- _Action item_
Transcribe all the records with complete accuracy.

(Given records Opens)

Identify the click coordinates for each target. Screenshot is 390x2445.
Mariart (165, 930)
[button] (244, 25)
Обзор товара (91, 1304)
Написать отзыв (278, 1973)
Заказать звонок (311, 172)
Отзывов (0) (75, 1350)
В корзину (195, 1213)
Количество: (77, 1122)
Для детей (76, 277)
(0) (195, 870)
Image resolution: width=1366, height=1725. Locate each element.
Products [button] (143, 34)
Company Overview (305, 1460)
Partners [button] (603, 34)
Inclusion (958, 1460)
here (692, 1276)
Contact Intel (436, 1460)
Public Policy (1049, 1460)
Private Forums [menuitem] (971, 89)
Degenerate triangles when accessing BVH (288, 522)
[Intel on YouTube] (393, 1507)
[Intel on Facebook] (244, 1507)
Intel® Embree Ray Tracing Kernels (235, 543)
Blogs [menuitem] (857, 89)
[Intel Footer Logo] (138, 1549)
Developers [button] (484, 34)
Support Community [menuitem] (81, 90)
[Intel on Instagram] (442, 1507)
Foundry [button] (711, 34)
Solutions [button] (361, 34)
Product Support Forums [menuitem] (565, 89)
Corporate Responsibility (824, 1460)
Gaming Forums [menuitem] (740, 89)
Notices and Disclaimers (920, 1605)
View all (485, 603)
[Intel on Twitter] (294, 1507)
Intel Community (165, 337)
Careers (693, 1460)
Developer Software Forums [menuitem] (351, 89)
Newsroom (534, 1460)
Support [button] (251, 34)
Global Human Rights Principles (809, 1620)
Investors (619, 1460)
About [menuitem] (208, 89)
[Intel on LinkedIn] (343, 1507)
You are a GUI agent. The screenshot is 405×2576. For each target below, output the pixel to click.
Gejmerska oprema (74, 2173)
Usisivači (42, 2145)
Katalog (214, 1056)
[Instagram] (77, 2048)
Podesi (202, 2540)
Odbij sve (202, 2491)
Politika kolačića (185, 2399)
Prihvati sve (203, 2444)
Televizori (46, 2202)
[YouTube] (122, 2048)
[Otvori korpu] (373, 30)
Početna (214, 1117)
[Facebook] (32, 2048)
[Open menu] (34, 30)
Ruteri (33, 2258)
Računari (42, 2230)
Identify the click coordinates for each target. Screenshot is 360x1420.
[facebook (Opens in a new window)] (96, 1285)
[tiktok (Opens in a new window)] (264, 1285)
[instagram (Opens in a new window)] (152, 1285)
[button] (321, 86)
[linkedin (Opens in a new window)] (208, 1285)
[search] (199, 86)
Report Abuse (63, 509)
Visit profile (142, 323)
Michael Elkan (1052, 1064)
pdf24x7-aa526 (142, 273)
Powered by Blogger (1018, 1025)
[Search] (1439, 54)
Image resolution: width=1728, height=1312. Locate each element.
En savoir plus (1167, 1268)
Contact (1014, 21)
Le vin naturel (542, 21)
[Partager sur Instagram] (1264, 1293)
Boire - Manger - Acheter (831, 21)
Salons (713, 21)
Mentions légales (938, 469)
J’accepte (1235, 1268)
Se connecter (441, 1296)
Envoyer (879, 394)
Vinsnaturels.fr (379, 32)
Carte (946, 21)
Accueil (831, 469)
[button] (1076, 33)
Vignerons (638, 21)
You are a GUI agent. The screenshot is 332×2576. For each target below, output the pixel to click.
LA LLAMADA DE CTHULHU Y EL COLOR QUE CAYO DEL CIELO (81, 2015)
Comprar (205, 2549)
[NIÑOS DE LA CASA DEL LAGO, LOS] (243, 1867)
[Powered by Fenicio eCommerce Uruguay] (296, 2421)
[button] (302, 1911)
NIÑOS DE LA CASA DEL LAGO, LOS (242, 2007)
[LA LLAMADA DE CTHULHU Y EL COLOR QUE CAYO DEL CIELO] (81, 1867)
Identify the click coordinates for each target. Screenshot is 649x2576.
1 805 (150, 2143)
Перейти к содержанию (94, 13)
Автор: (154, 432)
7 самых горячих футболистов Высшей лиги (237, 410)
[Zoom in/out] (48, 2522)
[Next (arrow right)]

(Given records Closes)

- _Finished task_
Identify the click coordinates for each target. Screenshot is 390x2445.
Mariart (165, 930)
[button] (244, 25)
Обзор товара (91, 1304)
Написать отзыв (278, 1973)
Заказать звонок (311, 172)
Отзывов (0) (75, 1350)
В корзину (195, 1213)
Количество: (77, 1122)
Для детей (76, 277)
(0) (195, 870)
Image resolution: width=1366, height=1725. Locate each element.
Products [button] (143, 34)
Company Overview (305, 1460)
Partners [button] (603, 34)
Inclusion (958, 1460)
here (692, 1276)
Contact Intel (436, 1460)
Public Policy (1049, 1460)
Private Forums [menuitem] (971, 89)
Degenerate triangles when accessing BVH (288, 522)
[Intel on YouTube] (393, 1507)
[Intel on Facebook] (244, 1507)
Intel® Embree Ray Tracing Kernels (235, 543)
Blogs [menuitem] (857, 89)
[Intel Footer Logo] (138, 1549)
Developers [button] (484, 34)
Support Community [menuitem] (81, 90)
[Intel on Instagram] (442, 1507)
Foundry [button] (711, 34)
Solutions [button] (361, 34)
Product Support Forums [menuitem] (565, 89)
Corporate Responsibility (824, 1460)
Gaming Forums [menuitem] (740, 89)
Notices and Disclaimers (920, 1605)
View all (485, 603)
[Intel on Twitter] (294, 1507)
Intel Community (165, 337)
Careers (693, 1460)
Developer Software Forums [menuitem] (351, 89)
Newsroom (534, 1460)
Support [button] (251, 34)
Global Human Rights Principles (809, 1620)
Investors (619, 1460)
About [menuitem] (208, 89)
[Intel on LinkedIn] (343, 1507)
You are a GUI agent. The screenshot is 405×2576. For each target below, output the pixel to click.
Gejmerska oprema (74, 2173)
Usisivači (42, 2145)
Katalog (214, 1056)
[Instagram] (77, 2048)
Podesi (202, 2540)
Odbij sve (202, 2491)
Politika kolačića (185, 2399)
Prihvati sve (203, 2444)
Televizori (46, 2202)
[YouTube] (122, 2048)
[Otvori korpu] (373, 30)
Početna (214, 1117)
[Facebook] (32, 2048)
[Open menu] (34, 30)
Ruteri (33, 2258)
Računari (42, 2230)
Identify the click coordinates for each target. Screenshot is 360x1420.
[facebook (Opens in a new window)] (96, 1285)
[tiktok (Opens in a new window)] (264, 1285)
[instagram (Opens in a new window)] (152, 1285)
[button] (321, 86)
[linkedin (Opens in a new window)] (208, 1285)
[search] (199, 86)
Report Abuse (63, 509)
Visit profile (142, 323)
Michael Elkan (1052, 1064)
pdf24x7-aa526 (142, 273)
Powered by Blogger (1018, 1025)
[Search] (1439, 54)
Image resolution: width=1728, height=1312. Locate each element.
En savoir plus (1167, 1268)
Contact (1014, 21)
Le vin naturel (542, 21)
[Partager sur Instagram] (1264, 1293)
Boire - Manger - Acheter (831, 21)
Salons (713, 21)
Mentions légales (938, 469)
J’accepte (1235, 1268)
Se connecter (441, 1296)
Envoyer (879, 394)
Vinsnaturels.fr (379, 32)
Carte (946, 21)
Accueil (831, 469)
[button] (1076, 33)
Vignerons (638, 21)
You are a GUI agent. The screenshot is 332×2576. For each target below, output the pixel to click.
LA LLAMADA DE CTHULHU Y EL COLOR QUE CAYO DEL CIELO (81, 2015)
Comprar (205, 2549)
[NIÑOS DE LA CASA DEL LAGO, LOS] (243, 1867)
[Powered by Fenicio eCommerce Uruguay] (296, 2421)
[button] (302, 1911)
NIÑOS DE LA CASA DEL LAGO, LOS (242, 2007)
[LA LLAMADA DE CTHULHU Y EL COLOR QUE CAYO DEL CIELO] (81, 1867)
Identify the click coordinates for each target. Screenshot is 649x2576.
1 805 (150, 2143)
Перейти к содержанию (94, 13)
Автор: (154, 432)
7 самых горячих футболистов Высшей лиги (237, 410)
[Zoom in/out] (48, 2522)
[Next (arrow right)]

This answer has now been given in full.